[start of DOCUMENT PASSAGE]

He saw that he had a steady hand and a good memory for forms that lent themselves to calligraphy, which in itself has roots in Charrow’s own Jewish tradition. A devotion was born for this craft, which he would practice through the decades.

But like most artisans, he had his day job, of course. He sold specialized surgical instruments at first, a profession that ultimately led him to migrate to Los Angeles in 1941, almost a full decade before his beloved neighborhood Dodgers. It was here, with wife Bertha, that he started in the printing business, and knew some of the stars of the day in old Hollywood. Friday nights, he remembers, were boxing nights, and the whole gang would end up at the Brown Derby for cocktails afterward.

He did well for himself and Bertie--the couple is still married after 62 years. He retired in 1974, watched his three grandchildren grow up, and moved to Oxnard 12 years ago. But he still keeps his hand in calligraphy and he’s always got a project or two to stay on top of.

[end of DOCUMENT PASSAGE]

- [TASK DETAILS]: Extend the passage about Charrow's life and calligraphy, starting right after its final sentence.

[start of SUPPLIED RECORDS]

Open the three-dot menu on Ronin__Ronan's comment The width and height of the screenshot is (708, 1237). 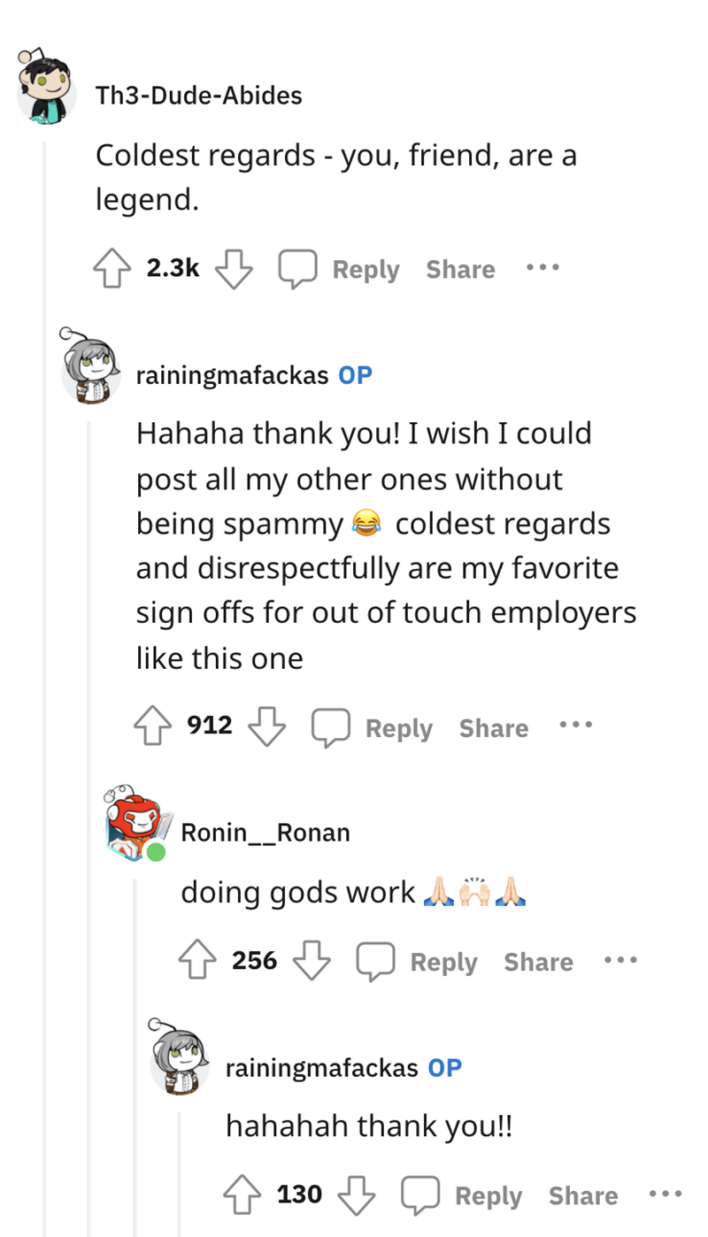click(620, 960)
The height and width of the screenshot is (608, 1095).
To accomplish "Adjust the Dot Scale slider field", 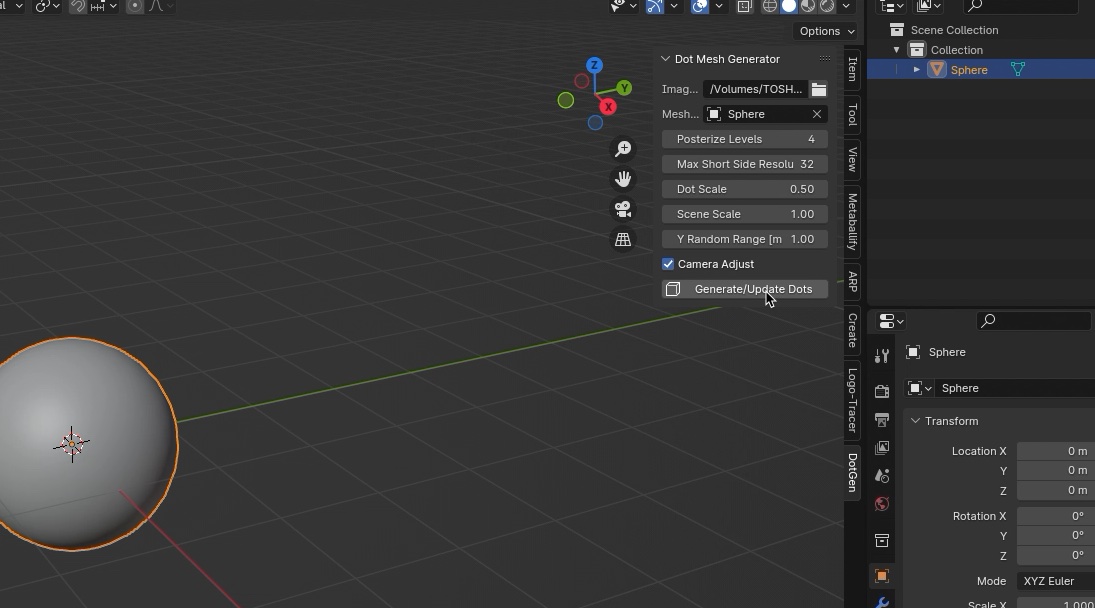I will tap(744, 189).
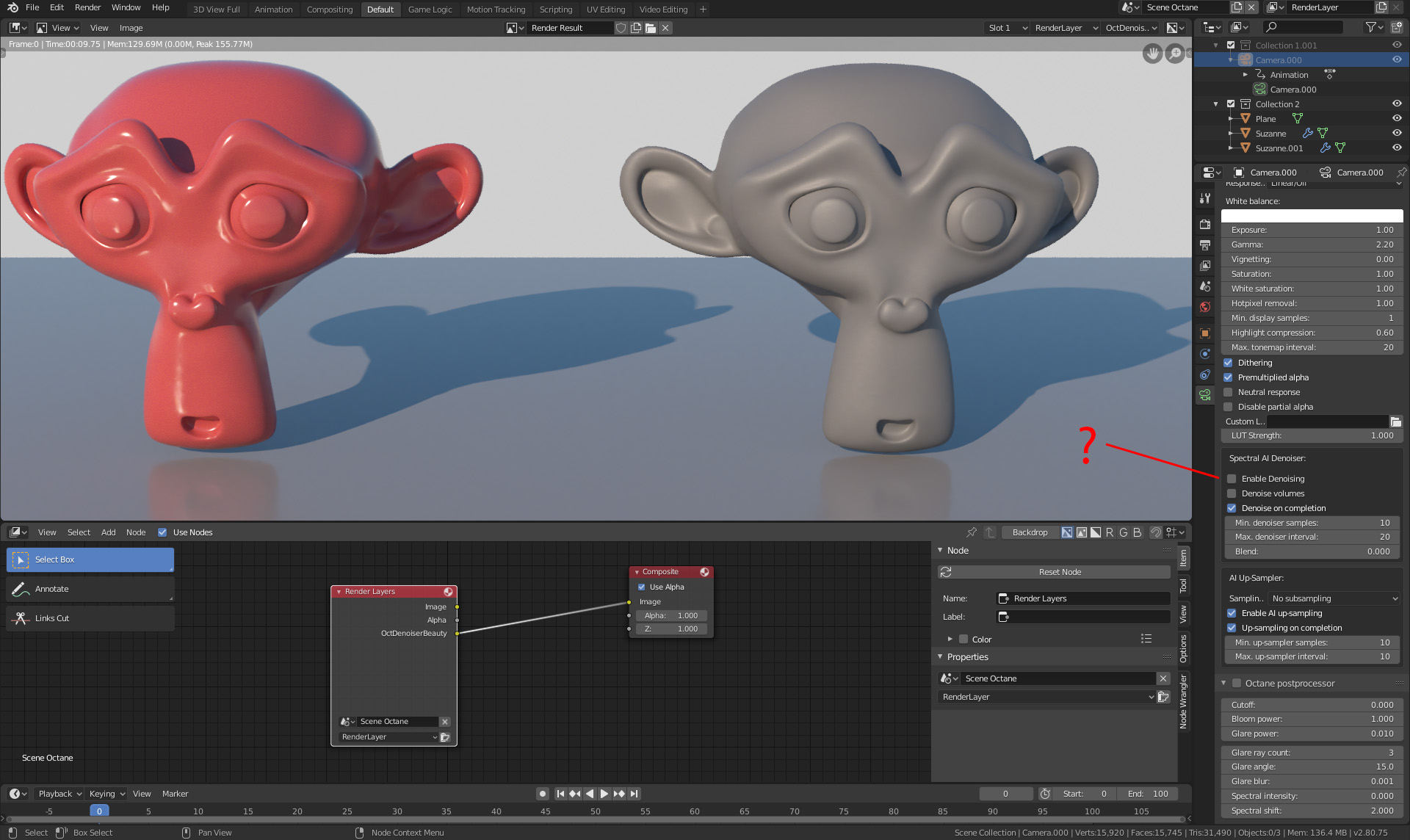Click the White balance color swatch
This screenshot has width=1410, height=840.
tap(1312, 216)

[end of SUPPLIED RECORDS]

- [ANSWER TO THIS PROBLEM]:
With Abraham Lincoln’s birthday upon us, for example, Charrow has done a beautiful rendition of the Gettysburg Address. He’s lettered the names of all 50 states and their capitals on one sheet, as well as the entire roster of U.S. presidents and their terms. Handy lists for schoolchildren, he says. And he’s quick, too. He can work up a monogram in a few minutes.

How’s he keep steady after all these years? “I work two to three hours a day on this,” he says, holding up an elegant monogram he’s just created. “And I have a couple of shots of vodka every day.” Then he winks, and he’s off again, hunched over his table.